───── Source ─────
11L’ITAP s’est également intéressé à certaines catégories de fonctionnaires, ainsi des journées ont été consacrées au personnel des préfectures en 1949 et dans les années 1950, le « groupe Préfectures » publiant la revue Administrer de 1952 à 1956. Des formations s’adressaient également au personnel des municipalités, à Mulhouse, Grenoble, Tours et Boulogne-sur-Seine. Des journées d’information administrative se tinrent dans certaines grandes villes de province, comme Mâcon, Dijon, Lyon, Aix-en-Provence, Marseille, Bordeaux, Montpellier, Toulouse ou Nancy. Les problèmes particuliers aux mairies firent l’objet de réunions quasi annuelles à partir de 1952. Périodiquement, des stages de réflexion furent organisés à l’intention des membres des grands corps (1951,1954,1957,1963) et des sessions de recyclage pour hauts fonctionnaires ont, en outre, été inaugurées en 1966. De 1957 à 1962, une initiation aux principaux problèmes de l’administration intitulée « Techniques administratives de base », s’adressa aux fonctionnaires moyens non issus de l’ENA. Enfin, en 1967, dix hauts fonctionnaires yougoslaves suivirent un stage de cinq semaines dans le cadre de l’ITAP.
───── Informations affichées ─────
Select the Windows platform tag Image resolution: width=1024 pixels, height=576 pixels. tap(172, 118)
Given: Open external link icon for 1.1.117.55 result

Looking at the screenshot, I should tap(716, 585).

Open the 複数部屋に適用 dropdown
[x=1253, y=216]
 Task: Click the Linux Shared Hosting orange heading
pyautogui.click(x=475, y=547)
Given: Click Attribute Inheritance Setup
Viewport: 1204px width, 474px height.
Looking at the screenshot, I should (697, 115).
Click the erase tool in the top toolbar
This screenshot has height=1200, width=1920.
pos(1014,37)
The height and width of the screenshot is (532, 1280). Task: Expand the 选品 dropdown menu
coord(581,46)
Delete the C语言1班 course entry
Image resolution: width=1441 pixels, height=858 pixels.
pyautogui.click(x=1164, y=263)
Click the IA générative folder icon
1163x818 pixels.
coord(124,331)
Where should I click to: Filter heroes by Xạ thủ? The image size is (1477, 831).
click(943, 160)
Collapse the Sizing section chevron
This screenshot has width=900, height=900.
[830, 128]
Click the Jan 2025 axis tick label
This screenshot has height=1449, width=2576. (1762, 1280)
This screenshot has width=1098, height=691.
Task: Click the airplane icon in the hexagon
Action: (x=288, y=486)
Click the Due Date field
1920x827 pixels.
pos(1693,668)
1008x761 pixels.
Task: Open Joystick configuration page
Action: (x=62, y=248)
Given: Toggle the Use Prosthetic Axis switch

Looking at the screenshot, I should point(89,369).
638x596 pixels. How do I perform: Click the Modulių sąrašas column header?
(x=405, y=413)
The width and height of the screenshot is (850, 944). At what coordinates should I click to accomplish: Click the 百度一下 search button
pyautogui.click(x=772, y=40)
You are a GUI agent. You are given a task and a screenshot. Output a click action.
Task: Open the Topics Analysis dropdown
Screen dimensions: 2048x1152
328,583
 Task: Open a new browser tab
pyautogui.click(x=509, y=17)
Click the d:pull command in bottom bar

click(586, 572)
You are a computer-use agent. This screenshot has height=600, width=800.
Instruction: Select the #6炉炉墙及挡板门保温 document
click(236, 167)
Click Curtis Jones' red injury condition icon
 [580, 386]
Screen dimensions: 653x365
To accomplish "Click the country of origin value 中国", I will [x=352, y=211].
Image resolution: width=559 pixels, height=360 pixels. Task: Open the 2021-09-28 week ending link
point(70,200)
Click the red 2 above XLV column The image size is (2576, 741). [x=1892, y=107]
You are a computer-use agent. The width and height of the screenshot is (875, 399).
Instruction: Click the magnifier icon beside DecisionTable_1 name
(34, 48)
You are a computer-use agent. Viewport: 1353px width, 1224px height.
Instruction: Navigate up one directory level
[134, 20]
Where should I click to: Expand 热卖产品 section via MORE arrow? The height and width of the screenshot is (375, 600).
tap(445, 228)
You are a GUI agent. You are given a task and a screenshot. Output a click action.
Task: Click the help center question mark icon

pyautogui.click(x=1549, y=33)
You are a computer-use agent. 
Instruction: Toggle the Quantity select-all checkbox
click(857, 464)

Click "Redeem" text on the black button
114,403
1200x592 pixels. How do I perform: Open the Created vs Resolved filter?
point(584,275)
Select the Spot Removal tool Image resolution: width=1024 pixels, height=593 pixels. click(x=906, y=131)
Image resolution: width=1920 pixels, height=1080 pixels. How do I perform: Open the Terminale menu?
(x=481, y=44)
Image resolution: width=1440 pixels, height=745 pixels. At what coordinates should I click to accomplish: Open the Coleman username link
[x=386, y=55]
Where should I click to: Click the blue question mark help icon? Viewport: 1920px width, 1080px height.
─────
Objectif de l'exercice –
Pouvez-vous prolonger le texte sur les formations de l'ITAP destinées aux fonctionnaires, en reprenant après sa dernière phrase ? Ces enregistrements proviennent d'une autre source.

Réponse attendue –
12Le programme d’une session destinée aux membres des grands corps « Problèmes d’organisation administrative », en 1957, était révélateur de l’ensemble des centres d’intérêts de l’ITAP. Après avoir examiné un certain nombre de problèmes généraux tels que la productivité, les cadres et sujétions de l’action administrative, les règles budgétaires et comptables, les prix de revient et les méthodes d’organisation, les stagiaires abordèrent les problèmes humains, ainsi l’histoire et la psychologie administrative, la psychotechnique et le perfectionnement, le point de vue sociologique, la psychologie appliquée. Suivait une initiation aux moyens matériels et procédés mis en œuvre dans l’organisation administrative (facteurs d’ambiance, mobilier et locaux, graphiques, statistiques et sondages, cybernétique, sténographie et sténotypie, machines à écrire, procédés de calcul, polycopie et duplication, mécanisation); puis venaient quelques vues générales en matière d’achats administratifs, comme la tendance à l’alourdissement de la réglementation ou le point de vue des fournisseurs, enfin étaient analysés les rapports du contrôle avec l’administration active. Ainsi, la plupart des grands thèmes qui préoccupaient les animateurs de l’ITAP furent-ils traités au cours de cette session : d’une part, l’acquisition de méthodes nouvelles de travail, d’autre part, l’évolution de l’état d’esprit général, notamment dans le comportement à l’égard du public ou des interlocuteurs tels que les fournisseurs.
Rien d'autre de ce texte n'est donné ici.